Task set -
- a) Echo the passage of the big data file formats notebook below from "## 1. CSV and" to "and read/write procedures.".
- b) For the big data file formats notebook below, say whether each statement agrees with it. Answer yes or no, and quote the words from the notebook that decide it.
(i) Delta, Iceberg and Hudi support time travel.
(ii) The Spark application is named "MyApp".
(iii) In account_data2, the amount recorded for peter is 500.
- c) Go on with the big data file formats notebook below, starting where it stops.

# Demo and Comparission of Big Data File Formats

## 1. CSV and JSON
Old dat formats that are not designed for big data and scaling  
**Typical feature:** humand readable

## 2. Avro, OCR, Parquet
First generation of special big data formats that allow fast writes, fast reads or both  
**Typical features:** splittable, compressible, data skipping and predicat pushdown, data schema inclueded



## 3. Delta, Iceberg, Hudi
Latest generation of big data format that support ACID transaction, audit save transaction logs and time travel  
**Typical features:** enhancing first generation format with additonal meta data and read/write procedures.

In [1]:
#################################################################################
# Laden aller relevate Module
#################################################################################
import pyspark
from pyspark.sql.functions import *
import json
import csv
from datetime import datetime
from delta import *
import delta

# use 95% of the screen for jupyter cell
from IPython.core.display import display, HTML
display(HTML("<style>.container {width:100% !important; }<style>"))

In [2]:
# first for local usage pip install delta-spark

builder = pyspark.sql.SparkSession.builder.appName("MyApp") \
    .config("spark.sql.extensions", "io.delta.sql.DeltaSparkSessionExtension") \
    .config("spark.sql.extensions", "io.delta.sql.DeltaSparkSessionExtension") \
    .config("spark.sql.catalog.spark_catalog", "org.apache.spark.sql.delta.catalog.DeltaCatalog") \
    .config("spark.jars", "/Users/alor/opt/spark/jars/spark-sql-kafka-0-10_2.12-3.3.1.jar, /Users/alor/opt/spark/jars/kafka-clients-3.3.1.jar, /Users/alor/opt/spark/jars/spark-avro_2.12-3.3.1.jar") \
    .config("spark.driver.extraClassPath","/Users/alor/opt/spark/jars/spark-sql-kafka-0-10_2.12-3.3.1.jar, /Users/alor/opt/spark/jars/kafka-clients-3.3.1.jar, /Users/alor/opt/spark/jars/spark-avro_2.12-3.3.1.jar") \
    .config("spark.executor.extraClassPath","/Users/alor/opt/spark/jars/spark-sql-kafka-0-10_2.12-3.3.1.jar, /Users/alor/opt/spark/jars/kafka-clients-3.3.1.jar, /Users/alor/opt/spark/jars/spark-avro_2.12-3.3.1.jar")


spark = configure_spark_with_delta_pip(builder).getOrCreate()

In [3]:
spark

## Create sample data

In [5]:
account_data1 = [
    (1,"alex","2019-01-01",1000),
    (2,"alex","2019-02-01",1500),
    (3,"alex","2019-03-01",1700),
    (4,"maria","2020-01-01",5000)
    ]

account_data2 = [
    (1,"alex","2019-03-01",3300),
    (2,"peter","2021-01-01",100)
    ]

account_data3 = [
    (1,"otto","2019-10-01",4444,"neue Spalte 1")

Recorded information -
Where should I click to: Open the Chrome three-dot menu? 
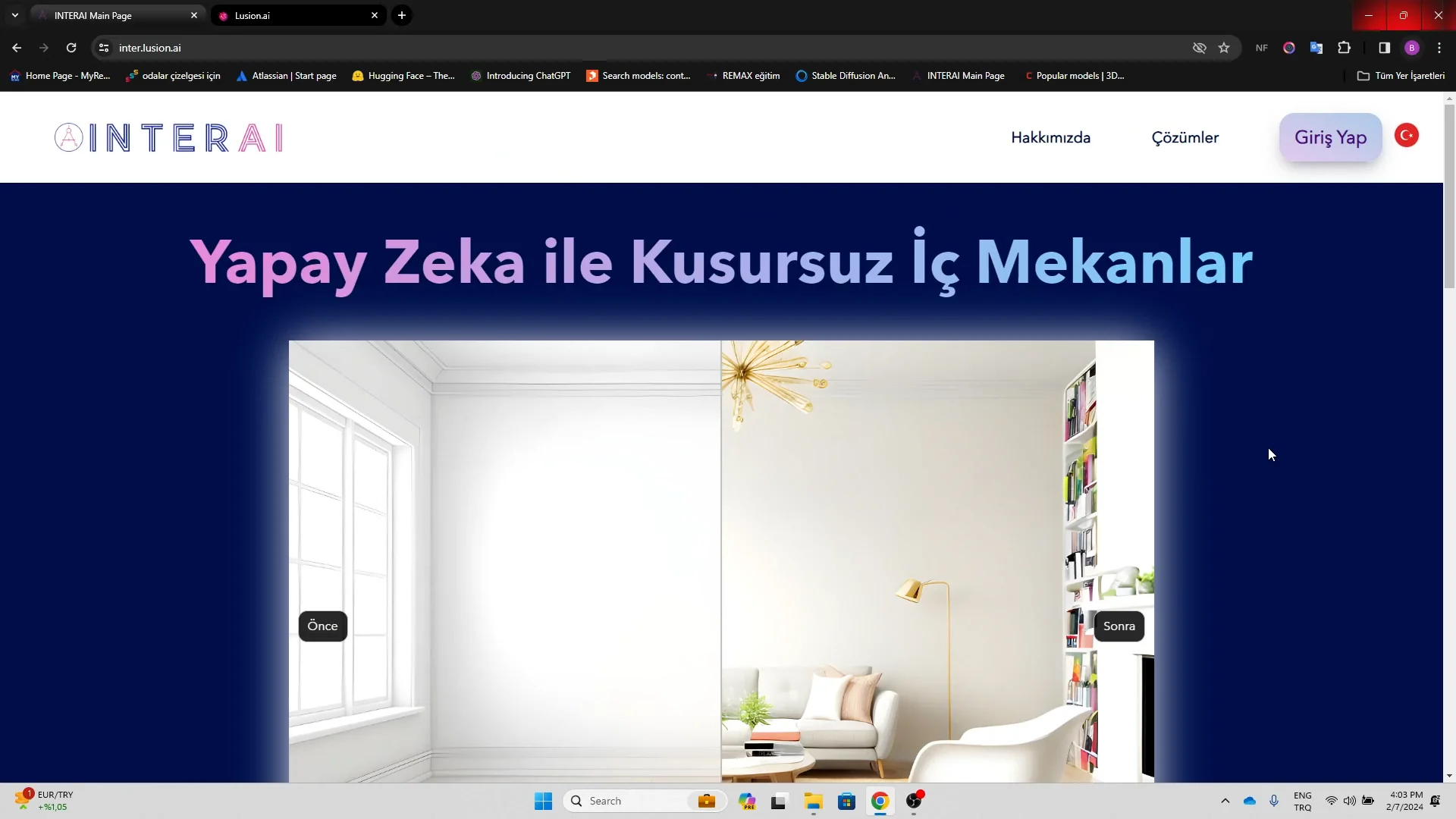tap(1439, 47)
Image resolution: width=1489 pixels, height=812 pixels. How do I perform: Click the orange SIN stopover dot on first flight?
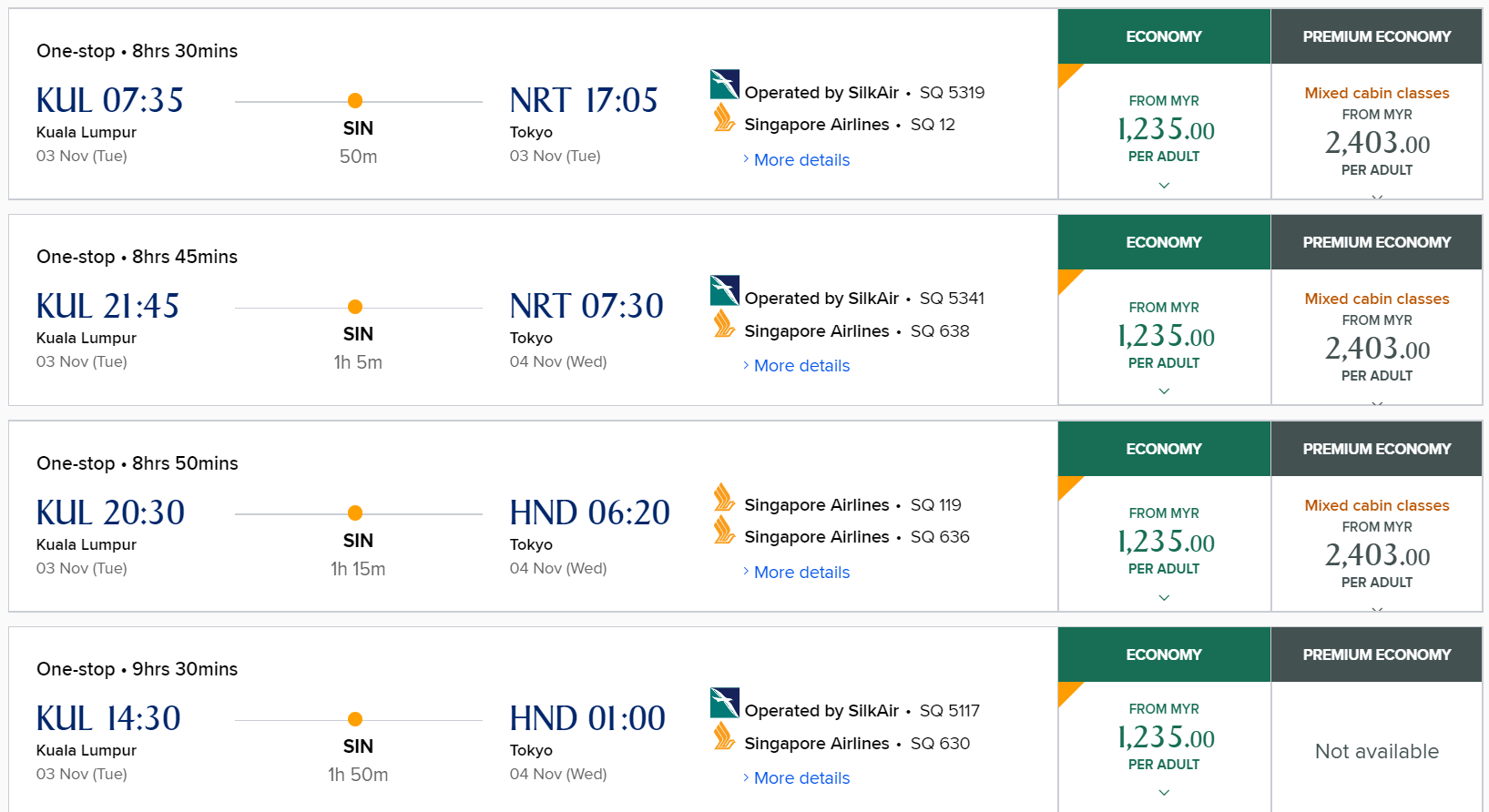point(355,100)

Replies -
- a)
## 1. CSV and JSON
Old dat formats that are not designed for big data and scaling  
**Typical feature:** humand readable

## 2. Avro, OCR, Parquet
First generation of special big data formats that allow fast writes, fast reads or both  
**Typical features:** splittable, compressible, data skipping and predicat pushdown, data schema inclueded



## 3. Delta, Iceberg, Hudi
Latest generation of big data format that support ACID transaction, audit save transaction logs and time travel  
**Typical features:** enhancing first generation format with additonal meta data and read/write procedures.

- b)
(i) Yes: "Latest generation of big data format that support ACID transaction, audit save transaction logs and time travel"
(ii) Yes: "appName("MyApp")"
(iii) No: "(2,"peter","2021-01-01",100)"

- c)
]

schema = ["id","account","dt_transaction","balance"]
schema3 = ["id","account","dt_transaction","balance","new"]

df1 = spark.createDataFrame(data=account_data1, schema = schema).withColumn("dt_transaction",col("dt_transaction").cast("date")).repartition(3)
df2 = spark.createDataFrame(data=account_data2, schema = schema).withColumn("dt_transaction",col("dt_transaction").cast("date")).repartition(3)
df3 = spark.createDataFrame(data=account_data3, schema = schema3).withColumn("dt_transaction",col("dt_transaction").cast("date")).repartition(3)

print("++ create new dataframe and show schema and data")
print("################################################")

df1.printSchema()
df1.show(truncate=False)
df3.show(truncate=False)

++ create new dataframe and show schema and data
################################################
root
 |-- id: long (nullable = true)
 |-- account: string (nullable = true)
 |-- dt_transaction: date (nullable = true)
 |-- balance: long (nullable = true)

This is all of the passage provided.